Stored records
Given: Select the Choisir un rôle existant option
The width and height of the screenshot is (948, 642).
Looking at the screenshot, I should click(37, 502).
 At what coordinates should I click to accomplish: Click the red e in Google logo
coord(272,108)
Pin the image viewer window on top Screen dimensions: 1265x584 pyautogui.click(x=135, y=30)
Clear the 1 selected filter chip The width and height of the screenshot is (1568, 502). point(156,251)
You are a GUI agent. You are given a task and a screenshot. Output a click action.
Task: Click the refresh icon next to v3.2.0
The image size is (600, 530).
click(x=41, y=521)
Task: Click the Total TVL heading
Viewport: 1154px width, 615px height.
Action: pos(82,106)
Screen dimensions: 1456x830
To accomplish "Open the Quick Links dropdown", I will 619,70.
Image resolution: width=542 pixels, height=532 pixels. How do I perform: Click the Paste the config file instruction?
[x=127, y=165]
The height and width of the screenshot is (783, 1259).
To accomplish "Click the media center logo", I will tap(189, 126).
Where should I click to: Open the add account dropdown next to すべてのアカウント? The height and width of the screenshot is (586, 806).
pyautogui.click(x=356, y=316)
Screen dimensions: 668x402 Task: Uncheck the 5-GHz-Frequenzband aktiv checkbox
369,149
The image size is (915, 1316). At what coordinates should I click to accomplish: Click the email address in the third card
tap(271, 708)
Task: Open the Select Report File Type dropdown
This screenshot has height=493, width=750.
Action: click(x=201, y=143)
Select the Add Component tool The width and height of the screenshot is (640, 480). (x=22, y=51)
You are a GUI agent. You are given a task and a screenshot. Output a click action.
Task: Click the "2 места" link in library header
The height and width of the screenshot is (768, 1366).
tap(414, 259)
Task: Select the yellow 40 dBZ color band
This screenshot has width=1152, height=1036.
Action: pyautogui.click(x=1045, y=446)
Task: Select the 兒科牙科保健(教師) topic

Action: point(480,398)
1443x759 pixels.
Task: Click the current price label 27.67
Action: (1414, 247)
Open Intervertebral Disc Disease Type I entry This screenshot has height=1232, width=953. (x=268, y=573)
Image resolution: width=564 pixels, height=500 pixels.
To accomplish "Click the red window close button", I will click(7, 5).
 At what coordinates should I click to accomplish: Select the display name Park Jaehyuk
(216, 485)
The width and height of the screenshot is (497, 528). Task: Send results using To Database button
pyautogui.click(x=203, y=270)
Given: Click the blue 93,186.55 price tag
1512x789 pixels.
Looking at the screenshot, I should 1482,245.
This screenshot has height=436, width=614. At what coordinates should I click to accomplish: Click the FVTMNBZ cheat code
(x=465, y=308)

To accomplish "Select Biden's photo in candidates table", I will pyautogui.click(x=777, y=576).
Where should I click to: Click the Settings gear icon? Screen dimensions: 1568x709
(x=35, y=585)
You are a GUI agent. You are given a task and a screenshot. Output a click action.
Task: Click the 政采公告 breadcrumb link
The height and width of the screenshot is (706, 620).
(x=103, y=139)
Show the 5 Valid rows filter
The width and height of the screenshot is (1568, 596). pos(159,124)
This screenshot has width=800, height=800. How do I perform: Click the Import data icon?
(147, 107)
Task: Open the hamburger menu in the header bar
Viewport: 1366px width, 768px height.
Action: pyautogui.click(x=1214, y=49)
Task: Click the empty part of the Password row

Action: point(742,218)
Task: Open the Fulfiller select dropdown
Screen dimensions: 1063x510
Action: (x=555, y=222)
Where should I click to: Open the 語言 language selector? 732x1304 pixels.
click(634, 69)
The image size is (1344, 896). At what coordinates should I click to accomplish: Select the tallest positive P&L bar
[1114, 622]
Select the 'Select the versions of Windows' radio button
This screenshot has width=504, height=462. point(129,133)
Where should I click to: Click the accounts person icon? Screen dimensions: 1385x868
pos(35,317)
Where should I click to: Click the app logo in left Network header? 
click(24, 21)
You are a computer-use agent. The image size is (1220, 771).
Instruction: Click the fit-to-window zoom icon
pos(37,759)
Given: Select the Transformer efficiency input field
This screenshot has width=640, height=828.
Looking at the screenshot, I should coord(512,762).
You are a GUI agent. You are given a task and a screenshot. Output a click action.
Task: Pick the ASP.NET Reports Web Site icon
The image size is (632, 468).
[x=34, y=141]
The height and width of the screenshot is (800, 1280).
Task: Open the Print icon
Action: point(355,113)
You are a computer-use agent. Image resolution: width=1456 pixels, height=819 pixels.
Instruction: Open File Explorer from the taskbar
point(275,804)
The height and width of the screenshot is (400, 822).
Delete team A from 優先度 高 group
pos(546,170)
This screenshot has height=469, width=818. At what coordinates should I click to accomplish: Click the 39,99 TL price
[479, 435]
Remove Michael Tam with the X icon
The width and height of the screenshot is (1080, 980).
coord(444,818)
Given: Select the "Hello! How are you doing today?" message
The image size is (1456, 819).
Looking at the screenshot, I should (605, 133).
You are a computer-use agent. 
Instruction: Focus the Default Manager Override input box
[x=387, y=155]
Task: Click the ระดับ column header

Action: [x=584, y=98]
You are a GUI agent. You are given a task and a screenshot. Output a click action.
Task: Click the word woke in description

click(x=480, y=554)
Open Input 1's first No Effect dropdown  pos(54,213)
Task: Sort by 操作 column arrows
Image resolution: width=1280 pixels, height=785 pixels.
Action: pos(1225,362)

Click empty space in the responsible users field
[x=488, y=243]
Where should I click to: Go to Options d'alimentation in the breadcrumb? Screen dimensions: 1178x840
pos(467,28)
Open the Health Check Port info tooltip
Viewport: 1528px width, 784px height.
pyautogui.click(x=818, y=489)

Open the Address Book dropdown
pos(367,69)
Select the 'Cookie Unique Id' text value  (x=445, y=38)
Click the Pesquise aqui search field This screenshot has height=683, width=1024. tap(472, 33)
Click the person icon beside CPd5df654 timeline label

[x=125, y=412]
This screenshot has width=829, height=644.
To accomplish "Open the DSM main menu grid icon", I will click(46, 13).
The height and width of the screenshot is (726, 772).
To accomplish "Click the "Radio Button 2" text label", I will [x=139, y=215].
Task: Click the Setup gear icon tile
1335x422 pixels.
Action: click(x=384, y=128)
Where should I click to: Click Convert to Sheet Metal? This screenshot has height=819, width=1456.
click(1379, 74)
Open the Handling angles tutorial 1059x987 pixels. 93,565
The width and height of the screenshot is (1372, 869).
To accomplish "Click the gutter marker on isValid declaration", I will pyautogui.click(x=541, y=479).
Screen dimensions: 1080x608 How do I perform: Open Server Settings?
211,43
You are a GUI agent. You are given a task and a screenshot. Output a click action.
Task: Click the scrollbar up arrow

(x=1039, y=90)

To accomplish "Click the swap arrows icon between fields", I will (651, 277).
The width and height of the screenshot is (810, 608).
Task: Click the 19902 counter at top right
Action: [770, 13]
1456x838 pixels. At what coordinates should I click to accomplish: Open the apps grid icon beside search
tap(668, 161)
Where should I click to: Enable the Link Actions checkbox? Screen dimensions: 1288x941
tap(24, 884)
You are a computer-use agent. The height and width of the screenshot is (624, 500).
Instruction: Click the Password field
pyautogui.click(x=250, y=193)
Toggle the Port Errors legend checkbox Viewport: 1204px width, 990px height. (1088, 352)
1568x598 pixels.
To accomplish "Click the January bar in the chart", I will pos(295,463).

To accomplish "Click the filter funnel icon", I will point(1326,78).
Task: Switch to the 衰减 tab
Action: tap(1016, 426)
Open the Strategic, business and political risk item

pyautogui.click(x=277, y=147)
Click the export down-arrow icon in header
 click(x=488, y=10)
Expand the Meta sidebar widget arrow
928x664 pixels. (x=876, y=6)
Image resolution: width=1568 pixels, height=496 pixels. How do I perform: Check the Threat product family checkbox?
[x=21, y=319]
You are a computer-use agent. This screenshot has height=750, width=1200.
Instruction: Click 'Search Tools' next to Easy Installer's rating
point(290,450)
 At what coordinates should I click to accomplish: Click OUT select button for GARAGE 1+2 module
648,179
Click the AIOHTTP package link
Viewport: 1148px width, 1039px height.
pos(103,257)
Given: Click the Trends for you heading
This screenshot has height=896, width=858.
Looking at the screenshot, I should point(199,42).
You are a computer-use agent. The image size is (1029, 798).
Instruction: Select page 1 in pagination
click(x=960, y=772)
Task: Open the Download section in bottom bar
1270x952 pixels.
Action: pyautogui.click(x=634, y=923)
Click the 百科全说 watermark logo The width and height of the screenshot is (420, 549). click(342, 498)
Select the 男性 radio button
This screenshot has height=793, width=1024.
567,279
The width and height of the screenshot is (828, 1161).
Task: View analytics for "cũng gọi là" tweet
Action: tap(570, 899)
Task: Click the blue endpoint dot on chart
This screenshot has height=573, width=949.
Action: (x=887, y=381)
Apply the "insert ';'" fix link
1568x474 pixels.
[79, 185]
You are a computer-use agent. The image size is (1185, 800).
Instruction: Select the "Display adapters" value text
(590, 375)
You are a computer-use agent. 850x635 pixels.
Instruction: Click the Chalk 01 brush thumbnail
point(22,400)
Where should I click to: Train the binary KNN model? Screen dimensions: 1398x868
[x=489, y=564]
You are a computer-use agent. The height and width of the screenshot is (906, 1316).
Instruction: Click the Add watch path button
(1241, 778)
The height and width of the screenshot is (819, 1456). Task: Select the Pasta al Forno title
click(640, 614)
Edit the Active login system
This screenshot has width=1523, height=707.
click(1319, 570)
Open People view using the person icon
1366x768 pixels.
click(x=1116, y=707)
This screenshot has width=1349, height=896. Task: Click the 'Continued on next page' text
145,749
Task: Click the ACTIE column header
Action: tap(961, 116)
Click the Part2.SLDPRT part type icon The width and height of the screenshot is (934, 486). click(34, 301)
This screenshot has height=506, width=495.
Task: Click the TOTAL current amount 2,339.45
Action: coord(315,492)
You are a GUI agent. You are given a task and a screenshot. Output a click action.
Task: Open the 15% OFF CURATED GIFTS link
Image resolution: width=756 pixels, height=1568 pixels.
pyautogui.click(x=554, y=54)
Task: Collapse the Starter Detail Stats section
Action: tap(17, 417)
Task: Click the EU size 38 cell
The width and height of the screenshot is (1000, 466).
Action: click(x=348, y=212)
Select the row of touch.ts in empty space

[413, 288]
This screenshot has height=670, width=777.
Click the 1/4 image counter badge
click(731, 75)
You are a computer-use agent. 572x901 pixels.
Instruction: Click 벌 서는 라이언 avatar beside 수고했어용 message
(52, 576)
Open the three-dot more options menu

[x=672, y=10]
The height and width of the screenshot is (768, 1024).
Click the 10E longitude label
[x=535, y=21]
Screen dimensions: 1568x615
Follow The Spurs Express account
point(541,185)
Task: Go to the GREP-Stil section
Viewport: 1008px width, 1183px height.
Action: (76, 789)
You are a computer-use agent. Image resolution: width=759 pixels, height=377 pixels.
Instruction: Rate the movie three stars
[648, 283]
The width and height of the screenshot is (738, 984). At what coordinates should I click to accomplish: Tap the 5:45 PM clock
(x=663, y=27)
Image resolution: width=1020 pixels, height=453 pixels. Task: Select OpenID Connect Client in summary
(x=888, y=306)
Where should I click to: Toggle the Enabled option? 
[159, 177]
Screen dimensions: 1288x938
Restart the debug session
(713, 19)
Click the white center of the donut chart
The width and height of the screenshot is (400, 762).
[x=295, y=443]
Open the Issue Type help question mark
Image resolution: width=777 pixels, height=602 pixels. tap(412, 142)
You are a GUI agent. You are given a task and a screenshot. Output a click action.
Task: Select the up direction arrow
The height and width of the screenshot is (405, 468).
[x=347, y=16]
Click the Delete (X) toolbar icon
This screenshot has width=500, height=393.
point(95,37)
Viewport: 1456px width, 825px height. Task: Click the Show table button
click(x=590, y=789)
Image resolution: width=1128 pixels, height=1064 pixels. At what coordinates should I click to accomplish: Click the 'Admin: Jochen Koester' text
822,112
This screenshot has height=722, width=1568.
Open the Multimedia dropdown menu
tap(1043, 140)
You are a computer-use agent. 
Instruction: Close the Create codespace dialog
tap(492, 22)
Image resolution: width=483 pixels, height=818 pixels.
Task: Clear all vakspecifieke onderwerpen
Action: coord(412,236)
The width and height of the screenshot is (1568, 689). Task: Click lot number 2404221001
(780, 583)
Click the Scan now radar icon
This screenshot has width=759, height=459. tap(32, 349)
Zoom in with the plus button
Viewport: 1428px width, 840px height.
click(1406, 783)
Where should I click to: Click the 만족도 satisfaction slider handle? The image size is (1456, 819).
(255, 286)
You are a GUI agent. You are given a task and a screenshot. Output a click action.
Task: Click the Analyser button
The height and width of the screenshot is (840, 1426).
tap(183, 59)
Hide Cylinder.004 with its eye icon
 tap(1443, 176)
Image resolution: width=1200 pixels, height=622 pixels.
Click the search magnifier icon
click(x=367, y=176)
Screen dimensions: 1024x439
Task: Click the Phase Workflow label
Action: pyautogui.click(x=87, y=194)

Task brief
Copy the material word for word, from its first line through the line containing "I will 619,70.".

Response to the exercise
Given: Select the Choisir un rôle existant option
The width and height of the screenshot is (948, 642).
Looking at the screenshot, I should click(37, 502).
 At what coordinates should I click to accomplish: Click the red e in Google logo
coord(272,108)
Pin the image viewer window on top Screen dimensions: 1265x584 pyautogui.click(x=135, y=30)
Clear the 1 selected filter chip The width and height of the screenshot is (1568, 502). point(156,251)
You are a GUI agent. You are given a task and a screenshot. Output a click action.
Task: Click the refresh icon next to v3.2.0
The image size is (600, 530).
click(x=41, y=521)
Task: Click the Total TVL heading
Viewport: 1154px width, 615px height.
Action: pos(82,106)
Screen dimensions: 1456x830
To accomplish "Open the Quick Links dropdown", I will 619,70.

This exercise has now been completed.